Posiblemente muchas cosas se podrían haber hecho de una forma distinta – y aquí, como en todo, es fácil ser manager después del partido.  Pero la principal decisión de fondo que se estaba tomando en ese momento era si  se intentaba utilizar esos recursos para impulsar el desarrollo del país o – como planteaba Pérez Alfonzo – se debía ahorrarlos en instrumentos externos.  Recuerdo una conversación que una vez tuve con mi padre sobre esto, en la cuál él argumentaba que si hubiésemos invertido esos recursos en bonos del tesoro norteamericano, habríamos estado escogiendo invertir en el desarrollo de los Estados Unidos y no en el nuestro.  Casi cuatro décadas después del momento en que el país se enfrentó a esa encrucijada, no me queda ninguna duda que apostarle al desarrollo de Venezuela era y sigue siendo la decisión correcta.
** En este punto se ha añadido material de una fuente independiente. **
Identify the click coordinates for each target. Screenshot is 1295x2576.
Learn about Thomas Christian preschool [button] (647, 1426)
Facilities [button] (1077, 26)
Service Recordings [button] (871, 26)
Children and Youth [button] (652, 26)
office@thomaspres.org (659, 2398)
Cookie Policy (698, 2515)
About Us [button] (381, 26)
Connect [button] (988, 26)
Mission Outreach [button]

2001: Descubriendo un legado

Hace unos diez años, cuando dirigía la Oficina de Asesoría Económica y Financiera de la Asamblea Nacional, decidí que iba a cumplir un viejo sueño – e iba a saldar una vieja deuda – dando clases de economía en la Universidad Católica Andrés Bello, el mismo lugar donde hice mis estudios de pregrado.   En vez de escoger dar clases sobre crecimiento o economía internacional – materias que ya había enseñado antes en la Universidad de Maryland – decidí dar un seminario sobre historia económica de Venezuela.  Era la única forma de disciplinarme a mí mismo para aprender todo lo que no sabía sobre una materia cuyo conocimiento me parecía indispensable pero que había estado totalmente ausente de mi formación académica.

Recuerdo mi impresión cuando como parte de mi preparación para esa clase, leí el primer capítulo de Venezuela, política y petróleo.  Sigo pensando que hoy por hoy, ese capítulo contiene posiblemente la mejor historia de la explotación petrolera venezolana que se haya escrito.  La calidad y minuciosidad de la investigación histórica se combinan con una claridad de argumentación y análisis cuidadosamente hilvanados con una apasionada y razonada defensa de una postura nacionalista.  Al leer esas páginas me percaté de que Rómulo Betancourt era una figura intelectual descollante que había escogido a la política como forma de poner su capacidad de pensar al servicio de la sociedad.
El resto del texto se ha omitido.